Schienenausbau: Mehr Mobilität und sichere Arbeitsplätze

14,59 Milliarden fließen 2016-2021 in den Ausbau der Schiene. „Gut ausgebauter öffentlicher Verkehr ist eine Grundvoraussetzung für die Mobilität der Menschen", außerdem „schaffen und sichern wir tausende Arbeitsplätze", so Infrastrukturminister Alois Stöger.

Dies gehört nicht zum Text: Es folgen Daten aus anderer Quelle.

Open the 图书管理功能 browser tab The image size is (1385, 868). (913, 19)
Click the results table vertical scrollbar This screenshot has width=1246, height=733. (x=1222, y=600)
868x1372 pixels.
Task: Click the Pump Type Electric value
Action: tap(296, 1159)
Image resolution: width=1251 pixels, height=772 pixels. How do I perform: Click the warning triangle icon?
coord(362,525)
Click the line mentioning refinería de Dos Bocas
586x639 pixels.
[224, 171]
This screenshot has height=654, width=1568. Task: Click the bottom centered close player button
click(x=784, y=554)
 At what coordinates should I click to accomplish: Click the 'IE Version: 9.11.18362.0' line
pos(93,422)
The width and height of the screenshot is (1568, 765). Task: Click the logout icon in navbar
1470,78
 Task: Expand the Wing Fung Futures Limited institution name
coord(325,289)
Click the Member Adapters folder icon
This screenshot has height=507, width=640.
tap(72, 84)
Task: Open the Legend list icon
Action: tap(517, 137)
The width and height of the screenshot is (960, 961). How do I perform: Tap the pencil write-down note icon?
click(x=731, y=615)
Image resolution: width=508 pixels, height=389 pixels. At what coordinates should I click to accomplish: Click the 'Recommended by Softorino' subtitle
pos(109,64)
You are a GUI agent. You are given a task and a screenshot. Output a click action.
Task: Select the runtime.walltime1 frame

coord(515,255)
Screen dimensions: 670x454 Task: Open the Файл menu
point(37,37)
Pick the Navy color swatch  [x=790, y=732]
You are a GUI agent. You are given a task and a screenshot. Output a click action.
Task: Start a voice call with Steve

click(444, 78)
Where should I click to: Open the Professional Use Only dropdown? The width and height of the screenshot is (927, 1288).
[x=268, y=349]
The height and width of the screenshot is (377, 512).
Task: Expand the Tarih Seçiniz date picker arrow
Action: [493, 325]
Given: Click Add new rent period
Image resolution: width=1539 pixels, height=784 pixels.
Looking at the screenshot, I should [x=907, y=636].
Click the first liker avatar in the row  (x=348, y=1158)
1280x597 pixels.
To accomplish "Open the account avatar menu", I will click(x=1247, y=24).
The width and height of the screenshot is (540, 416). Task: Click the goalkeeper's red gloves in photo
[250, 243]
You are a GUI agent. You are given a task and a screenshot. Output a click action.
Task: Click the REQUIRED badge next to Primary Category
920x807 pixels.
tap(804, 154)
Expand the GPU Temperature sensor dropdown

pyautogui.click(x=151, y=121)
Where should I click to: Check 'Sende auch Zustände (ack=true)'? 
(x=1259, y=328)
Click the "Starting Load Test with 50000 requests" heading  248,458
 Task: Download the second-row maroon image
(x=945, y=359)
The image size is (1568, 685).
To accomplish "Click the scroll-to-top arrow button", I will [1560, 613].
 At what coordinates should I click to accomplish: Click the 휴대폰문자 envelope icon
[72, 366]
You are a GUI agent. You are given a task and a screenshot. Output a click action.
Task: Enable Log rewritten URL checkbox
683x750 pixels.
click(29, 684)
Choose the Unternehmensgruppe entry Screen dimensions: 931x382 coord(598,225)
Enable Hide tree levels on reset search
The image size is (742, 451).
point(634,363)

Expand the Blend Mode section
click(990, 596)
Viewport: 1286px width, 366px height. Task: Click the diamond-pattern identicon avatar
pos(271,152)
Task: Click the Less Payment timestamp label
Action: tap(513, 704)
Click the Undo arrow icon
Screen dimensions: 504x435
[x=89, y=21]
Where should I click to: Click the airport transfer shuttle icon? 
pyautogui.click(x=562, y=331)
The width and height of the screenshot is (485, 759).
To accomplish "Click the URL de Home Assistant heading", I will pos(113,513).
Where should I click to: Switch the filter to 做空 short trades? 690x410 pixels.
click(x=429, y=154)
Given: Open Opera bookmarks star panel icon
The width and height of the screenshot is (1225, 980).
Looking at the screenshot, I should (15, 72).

Der Ministerrat hat den ÖBB-Rahmenplan 2016-2021 verabschiedet. Dieser ist eine „wichtige Weichenstellung“, betont Stöger. Der Ausbau der Schiene sorgt für Mobilität, „schafft individuelle Freiheit und ermöglicht Chancengerechtigkeit in einer Gesellschaft“, so Stöger. Außerdem ist effizienter Schienenverkehr ein wesentlicher Faktor für den österreichischen Wirtschaftsstandort. Mit Investitionen von jährlich rund 2 Milliarden Euro in die Bahninfrastruktur werden tausende Arbeitsplätze geschaffen und gesichert.

Auf dem Weg zum Zielnetz

Der Rahmenplan verfolgt das Ziel, das bisherige Bauprogramm einschließlich der großen Achsen fortzuführen. Die Umsetzungsschwerpunkte liegen demnach in der Errichtung der Südbahn, dem Bau des Brennerbasistunnels und der Fertigstellung des viergleisigen Ausbaus der Weststrecke zwischen Wien und Wels. „Mit diesen großen Zukunftsinvestitionen erreichen wir in den nächsten sechs Jahren große Fortschritte auf unserem Weg zum österreichischen Zielnetz 2025+ und in Hinblick auf die schrittweise Einführung des österreichischen Taktfahrplans im Personenverkehr", erläutert der Verkehrsminister.

Neue Projekte

Ebenfalls im Rahmenplan festgehalten sind die Neubauprojekte Ausbau Marchegger Ast und Schleife Ebenfurth, die Verbindungsbahn von Wien Hütteldorf nach Wien Meidling, die Strecke von Kufstein zum Knoten Radfeld sowie das länderübergreifende Projekt FLACH. Darüber hinaus sollen zahlreiche Bahnhöfe modernisiert und barrierefrei gestaltet, die Qualität des Bestandsnetzes weiter verbessert und vier große Güterterminals erweitert bzw. neu gebaut werden.